* **WHAT YOU WILL DO**: Quote, exactly, the line holding "Task: Select the Aug 26 date axis label" and all lines after it to the end of the records below. Exclude pictures.

Start of Block

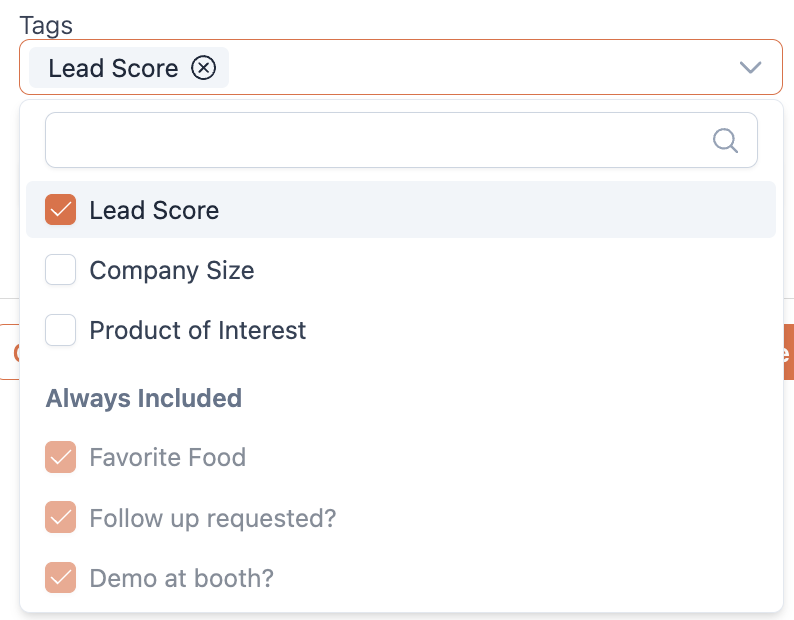Uncheck the Lead Score checkbox
The width and height of the screenshot is (794, 620).
coord(61,210)
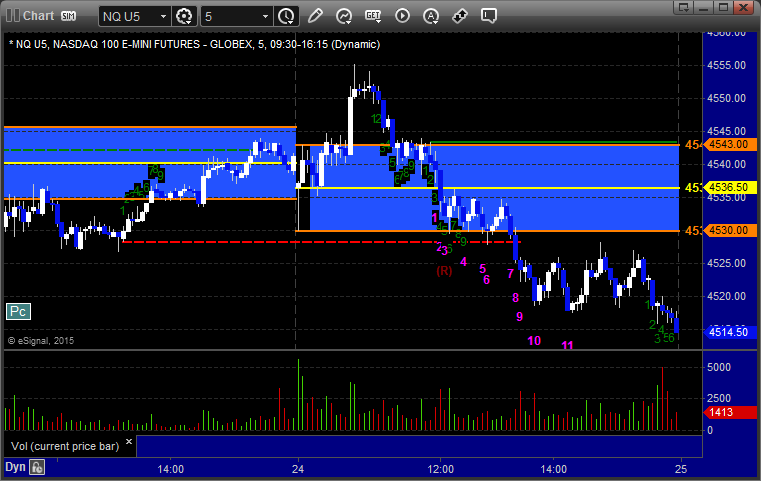Select the pencil drawing tool

click(x=315, y=16)
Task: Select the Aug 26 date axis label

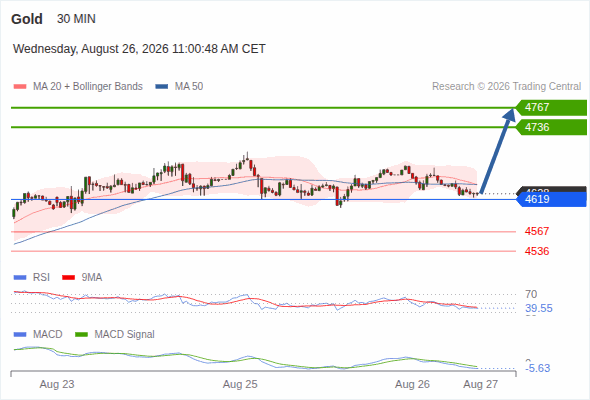Action: click(x=412, y=384)
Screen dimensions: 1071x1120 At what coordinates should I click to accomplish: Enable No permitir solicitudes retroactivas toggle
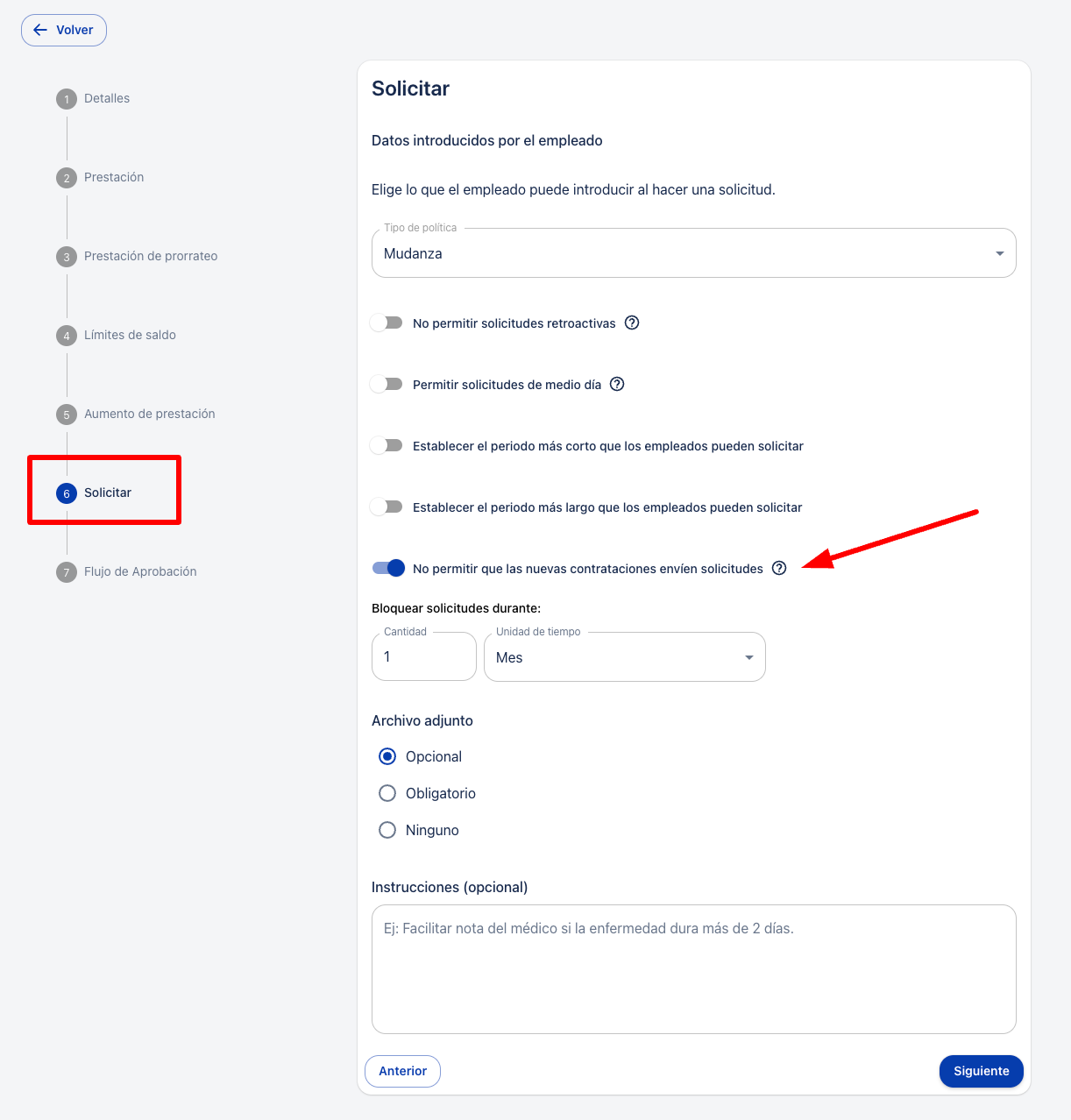(387, 323)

End of Block

* **TASK RESPONSE**:
Task: Select the Aug 26 date axis label

Action: click(x=412, y=384)
Screen dimensions: 1071x1120 At what coordinates should I click to accomplish: Enable No permitir solicitudes retroactivas toggle
(387, 323)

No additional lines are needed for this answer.